A large international team led by the US National Institutes of Health has completed the DNA sequence of all protein-coding genes in the human genome, about two decades after starting the project.

Launched in 2000 at the University of California-Santa Cruz, the Human Genome Project could cover only 92 per cent of our genome and the rest remained unsequenced and unstudied.

Derided by some as "junk DNA" with no clear function, roughly 151 million base pairs of sequence data scattered throughout the genome were still a black box.

But now the scientists in a paper published in the journal Science, revealed the long-missing pieces of our genome - the final eight per cent.

Within the new data are mysterious pockets of noncoding DNA that do not make protein, but still play crucial roles in many cellular functions and may lie at the heart of conditions in which cell division runs amok, such as cancer.

DNA double helix
A DNA double helix is seen in an undated artist's illustration released by the National Human Genome Research InstituteREUTERS/National Human Genome Research Institute/Handout

"You would think that, with 92 per cent of the genome completed long ago, another eight per cent wouldn't contribute much. But from that missing eight percent, we're now gaining an entirely new understanding of how cells divide, allowing us to study a number of diseases we had not been able to get at before," said Erich D. Jarvis, from the Rockefeller University.

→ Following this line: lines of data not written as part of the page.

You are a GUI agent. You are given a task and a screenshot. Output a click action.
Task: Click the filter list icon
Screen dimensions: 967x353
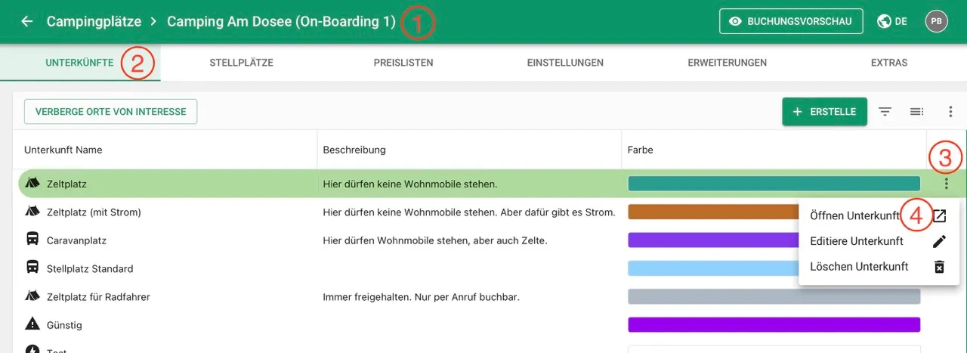pos(885,112)
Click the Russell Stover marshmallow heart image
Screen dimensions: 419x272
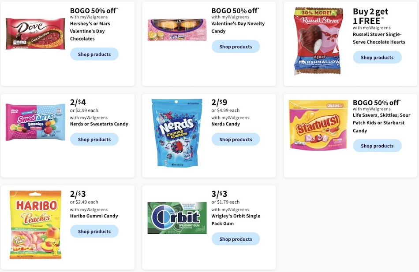pos(318,40)
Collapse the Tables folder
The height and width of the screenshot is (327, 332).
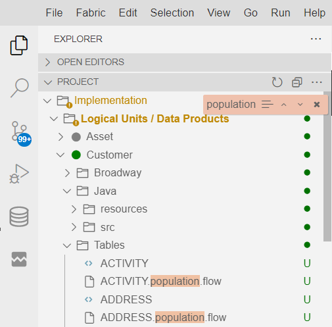point(67,245)
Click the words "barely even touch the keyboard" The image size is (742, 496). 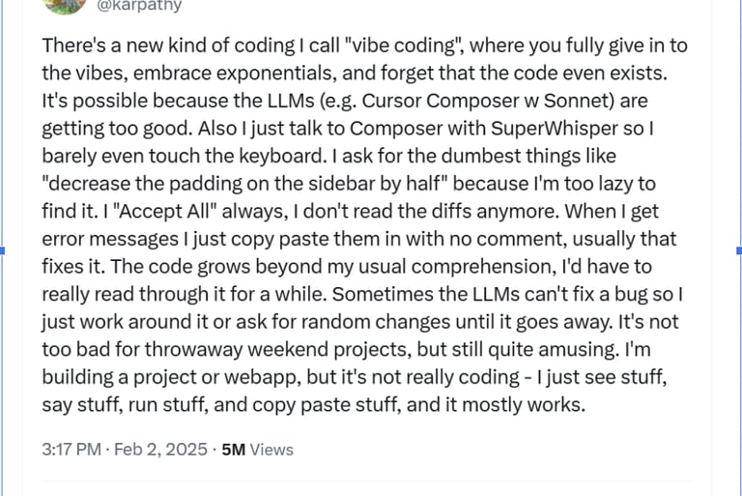185,156
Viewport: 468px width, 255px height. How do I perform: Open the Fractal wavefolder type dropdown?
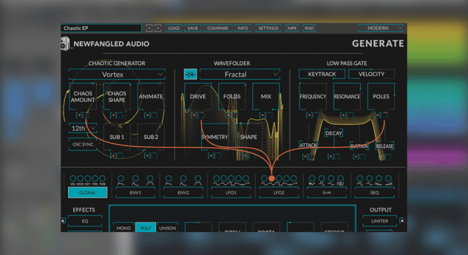click(x=240, y=75)
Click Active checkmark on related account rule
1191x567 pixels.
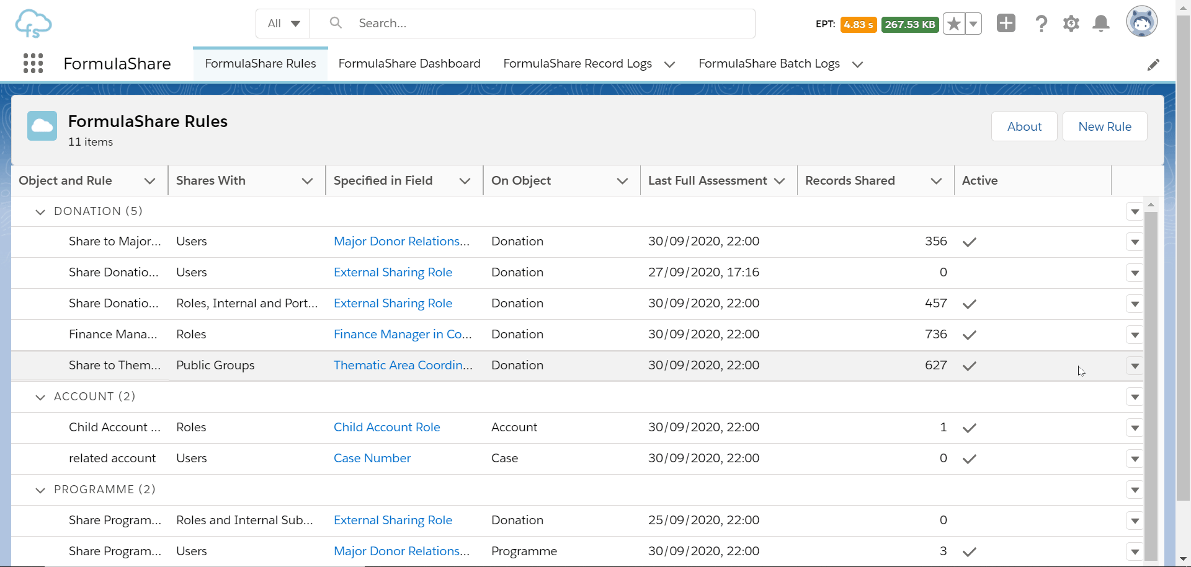click(969, 459)
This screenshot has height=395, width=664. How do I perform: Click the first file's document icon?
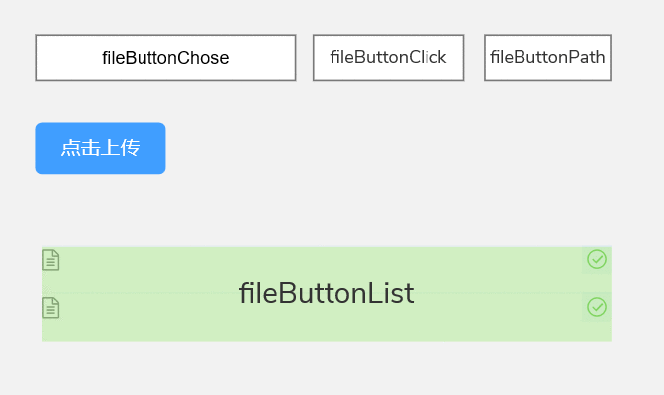coord(50,259)
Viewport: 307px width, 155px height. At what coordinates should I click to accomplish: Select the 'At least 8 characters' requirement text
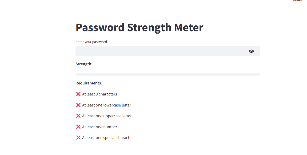[99, 94]
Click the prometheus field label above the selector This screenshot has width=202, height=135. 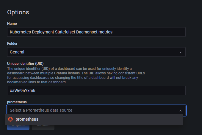point(17,102)
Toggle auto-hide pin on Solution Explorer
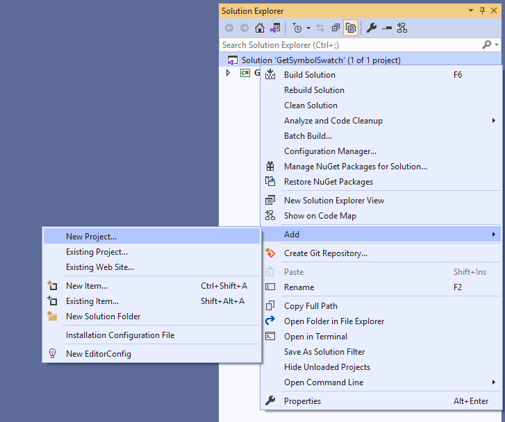Viewport: 505px width, 422px height. tap(483, 10)
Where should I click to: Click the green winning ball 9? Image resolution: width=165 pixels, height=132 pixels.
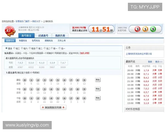pyautogui.click(x=153, y=29)
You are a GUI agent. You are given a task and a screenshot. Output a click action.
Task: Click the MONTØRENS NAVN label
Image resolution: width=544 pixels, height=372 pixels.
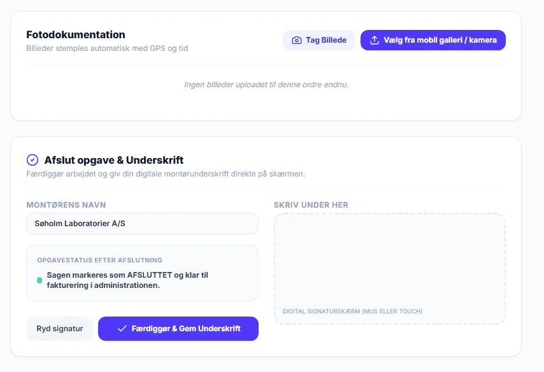coord(66,205)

To fill in the missing pieces, a group of researchers formed a Telomere-to-Telomere (T2T) consortium. The new reference genome, called T2T-CHM13, adds nearly 200 million base pairs of novel DNA sequences, including 99 genes likely to code for proteins and nearly 2,000 candidate genes that need further study.

The team tested the full genome's ability to support the sequencing of DNA from thousands of people.

DNA
DNAIANS

The researchers found that it corrected tens of thousands of errors produced by the previous rendition of the genome and was better for the analysis of more than 200 genes of medical relevance.

The gaps now filled by the new sequence include the entire short arms of five human chromosomes and cover some of the most complex regions of the genome. These include highly repetitive DNA sequences found in and around important chromosomal structures such as the telomeres at the ends of chromosomes and the centromeres that coordinate the separation of replicated chromosomes during cell division.

The new sequence also reveals previously undetected segmental duplications, long stretches of DNA that are duplicated in the genome and are known to play important roles in evolution and disease.

The findings suggest that the T2T's genome could greatly propel research into genetic disorders, and that further in the future, patients might reap the benefits of more reliable diagnoses.

"We are finally digging into what we once called junk DNA, because we could not understand it or look at it accurately," Giulio Formenti, a postdoc in Jarvis' lab at Rockefeller.

"We now know that many diseases are linked to structural repeats in the centromere and, now that these sequences are no longer missing from the human reference genome, we can begin to map the origins of these diseases."